Rewrite the records below, changing every "Screen dimensions" to "Screen size" and leaving everything else as it is.

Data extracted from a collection
────────────────
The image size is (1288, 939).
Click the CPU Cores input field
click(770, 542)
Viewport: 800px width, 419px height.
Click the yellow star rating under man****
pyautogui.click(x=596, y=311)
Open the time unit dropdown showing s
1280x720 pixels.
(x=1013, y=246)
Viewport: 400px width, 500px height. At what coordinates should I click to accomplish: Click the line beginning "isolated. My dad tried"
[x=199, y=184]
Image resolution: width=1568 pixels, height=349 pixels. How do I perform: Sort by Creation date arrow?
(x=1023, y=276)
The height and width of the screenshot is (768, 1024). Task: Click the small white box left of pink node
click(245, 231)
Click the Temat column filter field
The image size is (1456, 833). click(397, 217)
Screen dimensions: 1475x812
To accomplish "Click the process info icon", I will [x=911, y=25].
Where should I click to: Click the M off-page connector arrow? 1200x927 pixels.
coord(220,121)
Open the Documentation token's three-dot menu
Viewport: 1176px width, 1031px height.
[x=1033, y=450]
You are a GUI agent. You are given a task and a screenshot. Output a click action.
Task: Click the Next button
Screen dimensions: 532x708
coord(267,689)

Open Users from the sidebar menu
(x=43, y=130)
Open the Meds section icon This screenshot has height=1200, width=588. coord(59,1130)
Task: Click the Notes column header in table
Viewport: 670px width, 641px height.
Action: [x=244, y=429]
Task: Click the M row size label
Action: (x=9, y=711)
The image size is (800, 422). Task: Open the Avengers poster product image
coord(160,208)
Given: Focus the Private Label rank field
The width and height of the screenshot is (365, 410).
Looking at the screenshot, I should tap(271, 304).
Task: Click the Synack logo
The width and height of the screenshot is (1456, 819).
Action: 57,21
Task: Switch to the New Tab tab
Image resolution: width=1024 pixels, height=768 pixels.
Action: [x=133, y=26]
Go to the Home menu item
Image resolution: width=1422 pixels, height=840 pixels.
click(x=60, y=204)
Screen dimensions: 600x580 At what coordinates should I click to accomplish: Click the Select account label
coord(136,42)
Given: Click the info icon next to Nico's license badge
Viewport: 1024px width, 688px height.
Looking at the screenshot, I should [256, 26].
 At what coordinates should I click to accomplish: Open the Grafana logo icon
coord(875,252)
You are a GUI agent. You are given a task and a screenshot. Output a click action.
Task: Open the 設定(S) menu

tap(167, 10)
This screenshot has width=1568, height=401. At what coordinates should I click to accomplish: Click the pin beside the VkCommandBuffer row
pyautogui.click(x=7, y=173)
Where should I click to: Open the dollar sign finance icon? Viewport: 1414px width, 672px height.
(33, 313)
────────────────
• Problem solution
The image size is (1288, 939).
Click the CPU Cores input field
click(770, 542)
Viewport: 800px width, 419px height.
Click the yellow star rating under man****
pyautogui.click(x=596, y=311)
Open the time unit dropdown showing s
1280x720 pixels.
(x=1013, y=246)
Viewport: 400px width, 500px height. At what coordinates should I click to accomplish: Click the line beginning "isolated. My dad tried"
[x=199, y=184]
Image resolution: width=1568 pixels, height=349 pixels. How do I perform: Sort by Creation date arrow?
(x=1023, y=276)
The height and width of the screenshot is (768, 1024). Task: Click the small white box left of pink node
click(245, 231)
Click the Temat column filter field
The image size is (1456, 833). click(397, 217)
Screen size: 1475x812
To accomplish "Click the process info icon", I will [x=911, y=25].
Where should I click to: Click the M off-page connector arrow? 1200x927 pixels.
coord(220,121)
Open the Documentation token's three-dot menu
Viewport: 1176px width, 1031px height.
[x=1033, y=450]
You are a GUI agent. You are given a task and a screenshot. Output a click action.
Task: Click the Next button
Screen size: 532x708
coord(267,689)

Open Users from the sidebar menu
(x=43, y=130)
Open the Meds section icon This screenshot has height=1200, width=588. coord(59,1130)
Task: Click the Notes column header in table
Viewport: 670px width, 641px height.
Action: [x=244, y=429]
Task: Click the M row size label
Action: (x=9, y=711)
The image size is (800, 422). Task: Open the Avengers poster product image
coord(160,208)
Given: Focus the Private Label rank field
The width and height of the screenshot is (365, 410).
Looking at the screenshot, I should tap(271, 304).
Task: Click the Synack logo
The width and height of the screenshot is (1456, 819).
Action: 57,21
Task: Switch to the New Tab tab
Image resolution: width=1024 pixels, height=768 pixels.
Action: [x=133, y=26]
Go to the Home menu item
Image resolution: width=1422 pixels, height=840 pixels.
click(x=60, y=204)
Screen size: 600x580 At what coordinates should I click to accomplish: Click the Select account label
coord(136,42)
Given: Click the info icon next to Nico's license badge
Viewport: 1024px width, 688px height.
Looking at the screenshot, I should [256, 26].
 At what coordinates should I click to accomplish: Open the Grafana logo icon
coord(875,252)
You are a GUI agent. You are given a task and a screenshot. Output a click action.
Task: Open the 設定(S) menu

tap(167, 10)
This screenshot has width=1568, height=401. At what coordinates should I click to accomplish: Click the pin beside the VkCommandBuffer row
pyautogui.click(x=7, y=173)
Where should I click to: Open the dollar sign finance icon? Viewport: 1414px width, 672px height.
(33, 313)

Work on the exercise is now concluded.